= INSTRUCTIONS FOR THE TASK =
Collect every line of the records below that contains the word "computer".

[Collected data entries]
======
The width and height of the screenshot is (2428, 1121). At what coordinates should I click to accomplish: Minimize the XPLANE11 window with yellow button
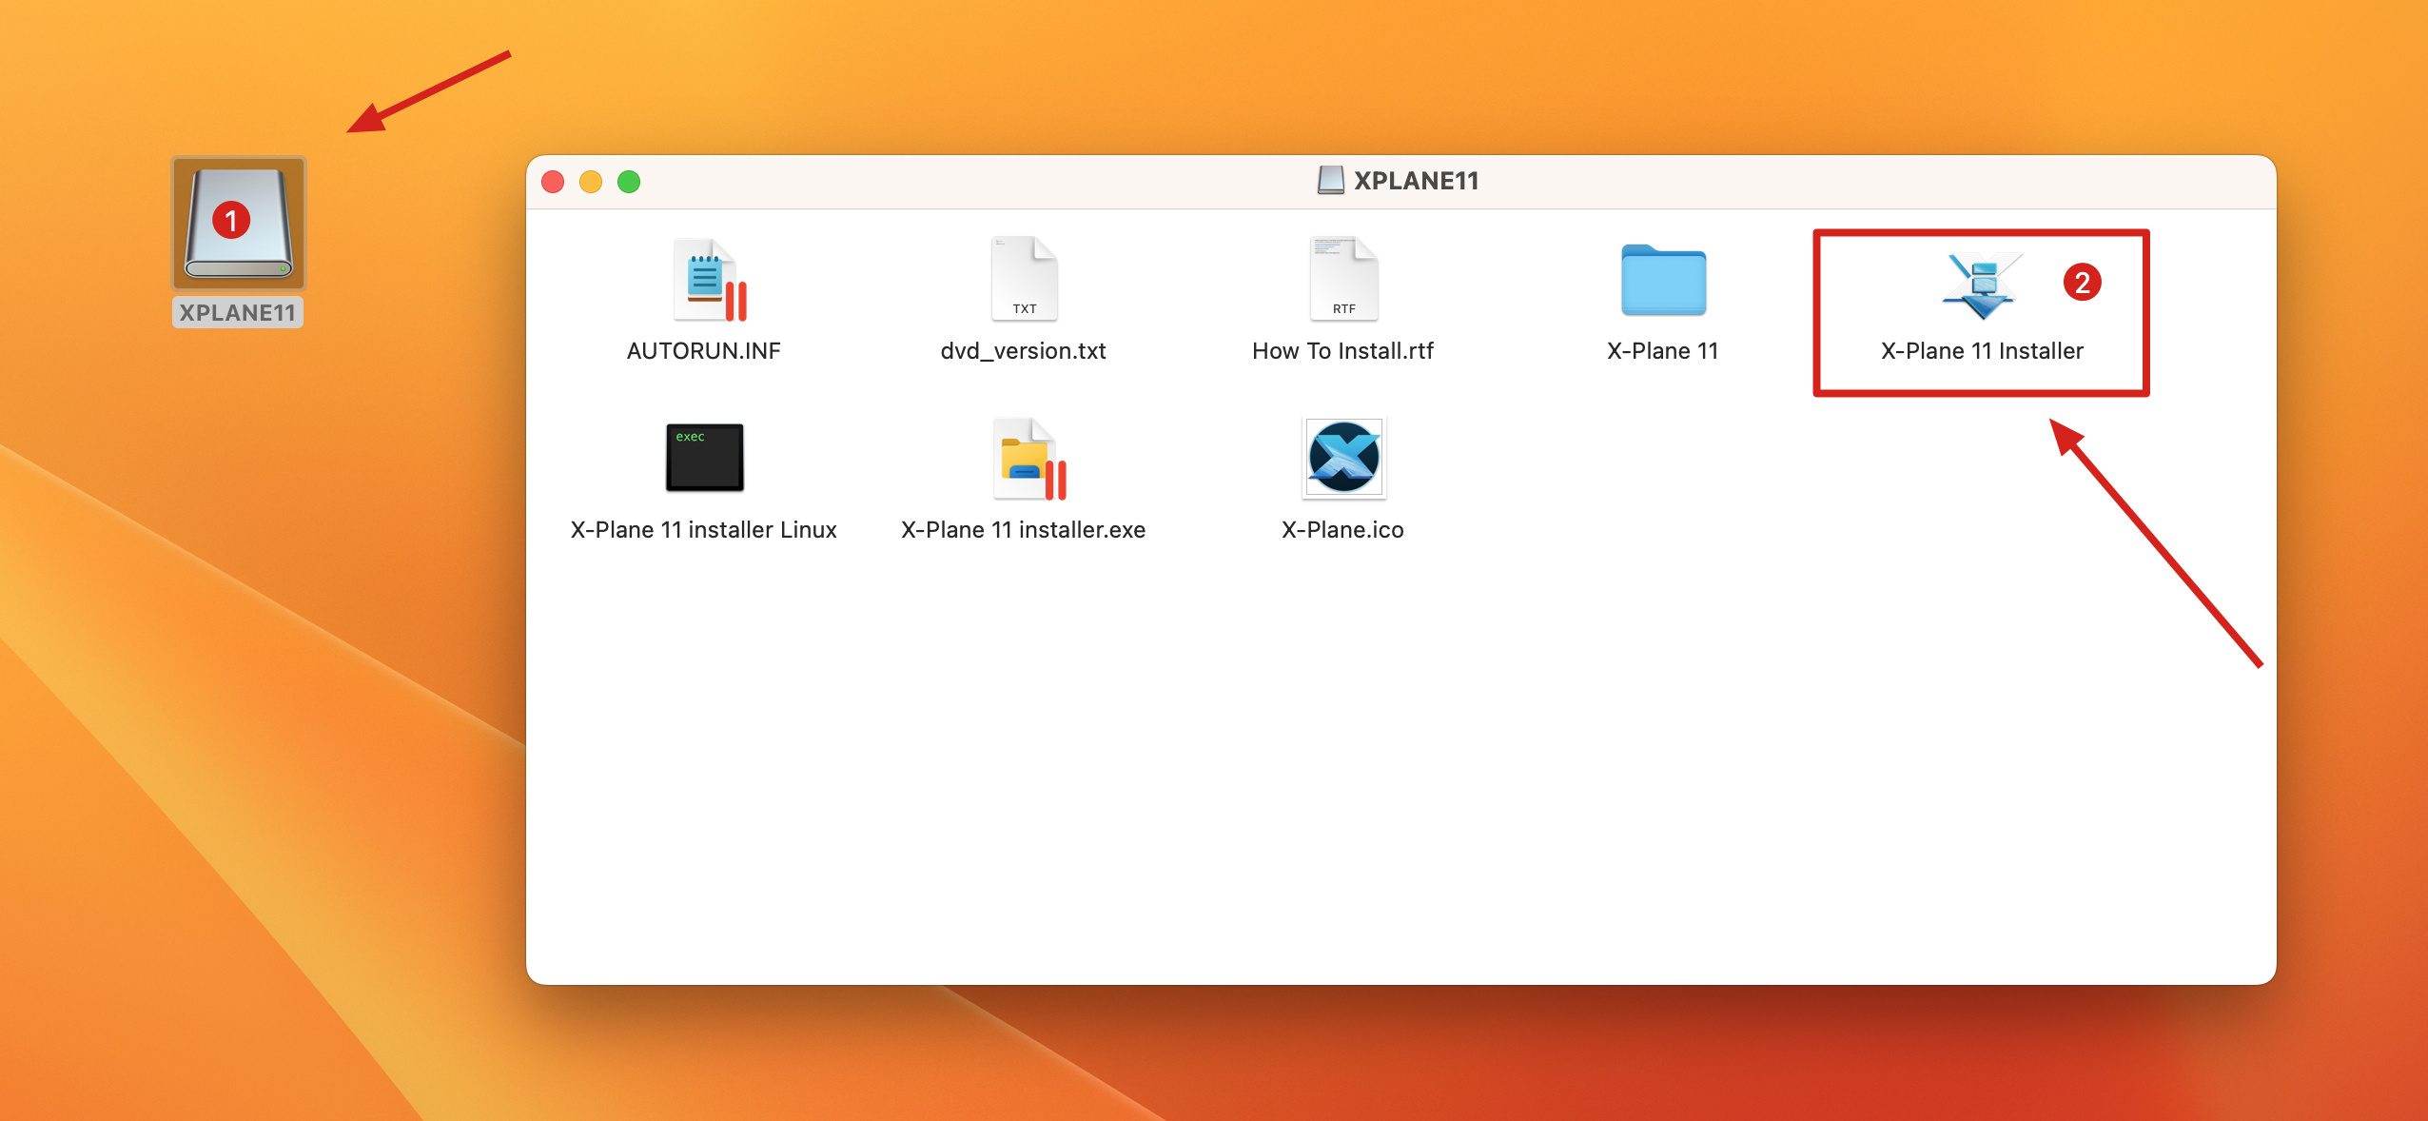pos(591,182)
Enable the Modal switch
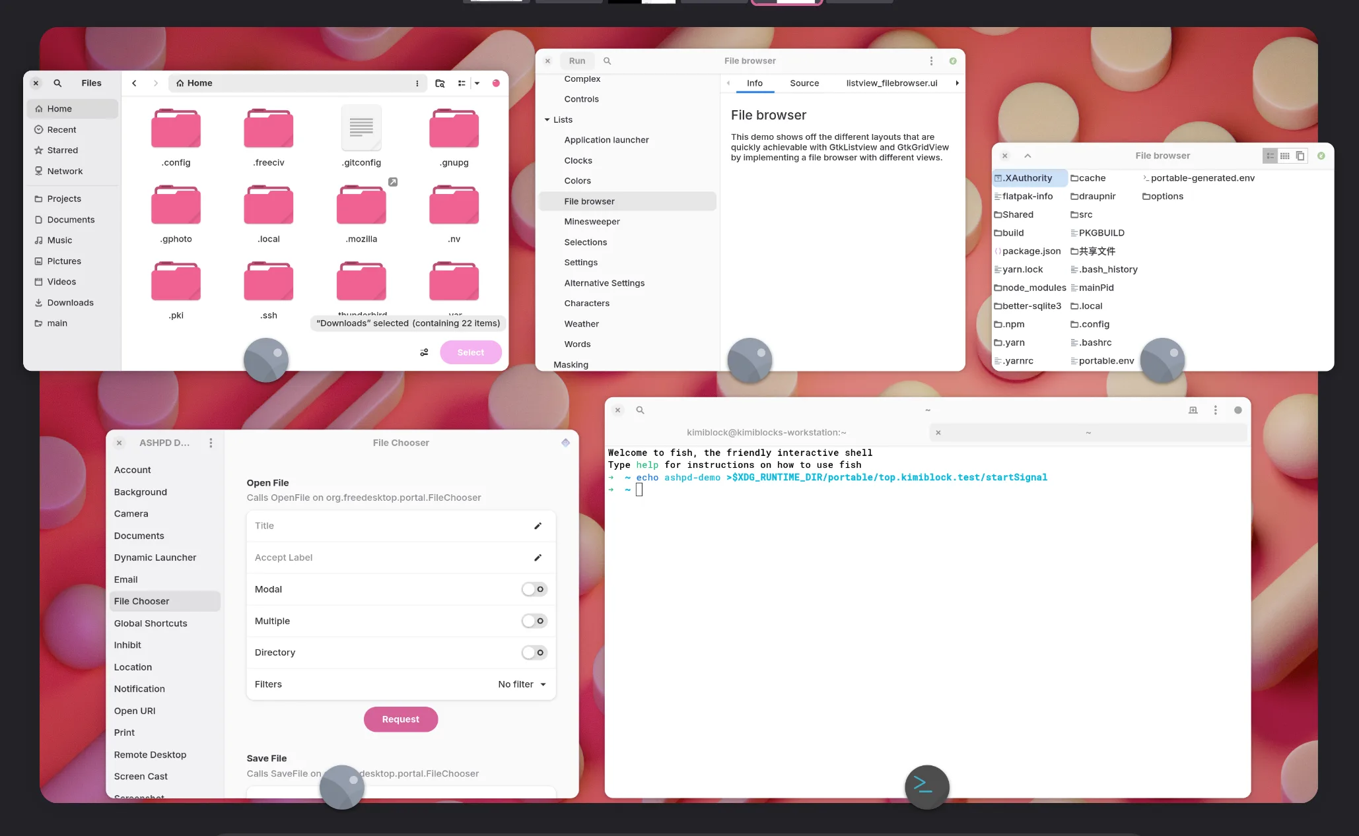Viewport: 1359px width, 836px height. (x=534, y=589)
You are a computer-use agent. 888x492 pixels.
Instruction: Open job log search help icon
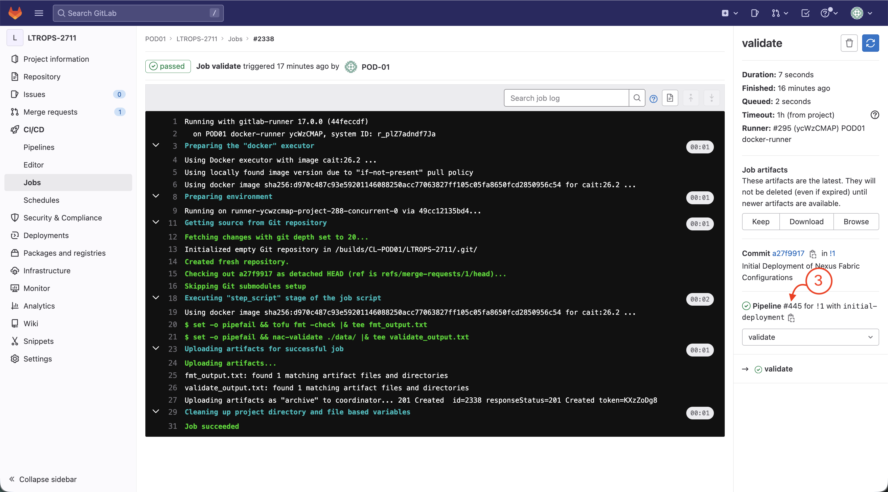[653, 99]
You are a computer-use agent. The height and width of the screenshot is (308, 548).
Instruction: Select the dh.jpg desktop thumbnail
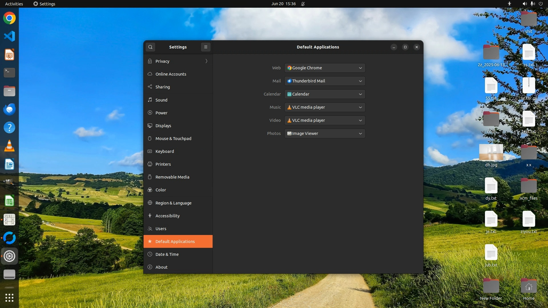[491, 152]
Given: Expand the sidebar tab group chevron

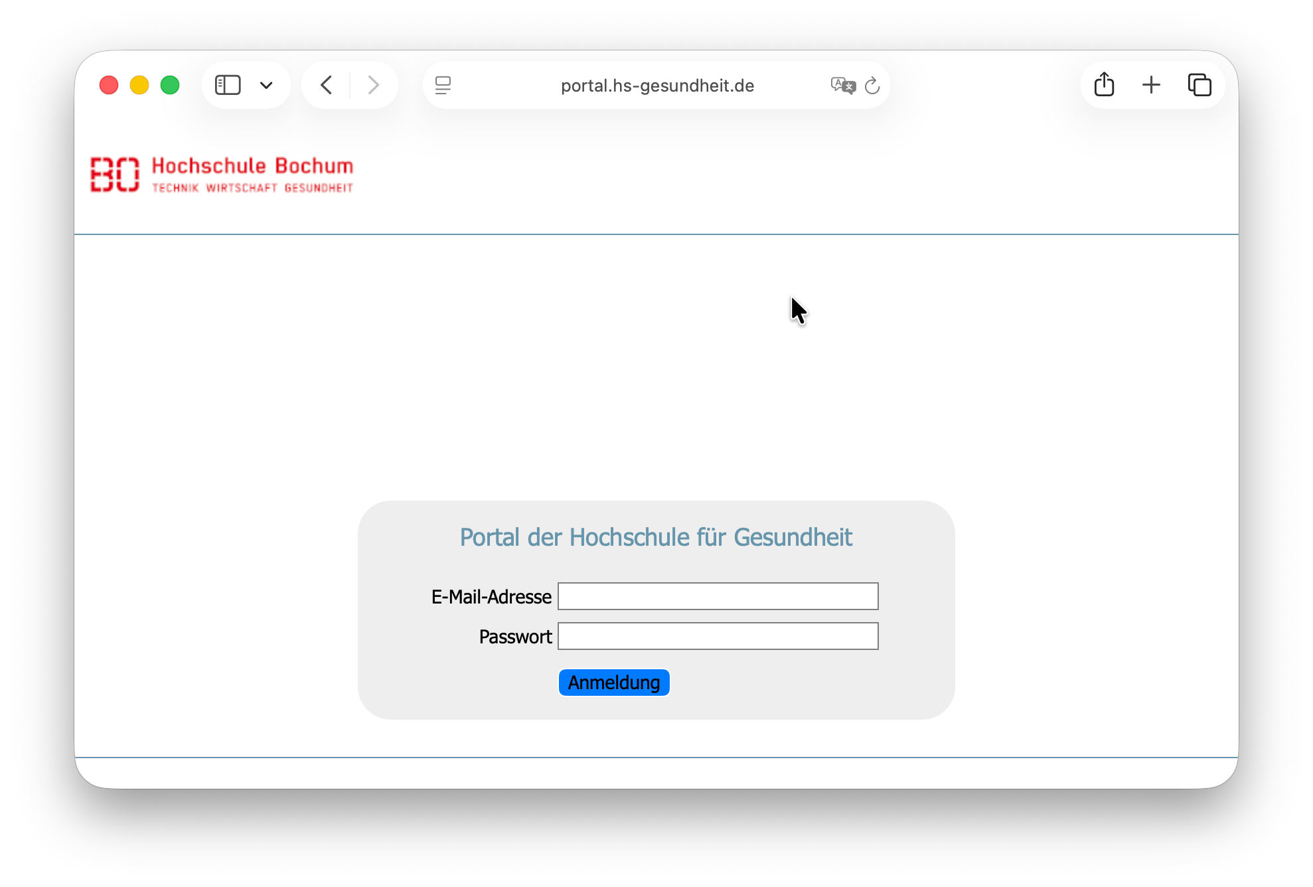Looking at the screenshot, I should coord(266,85).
======
= RESULT =
You are a computer-use agent. 888x492 pixels.
You are a computer-use agent. The height and width of the screenshot is (308, 548).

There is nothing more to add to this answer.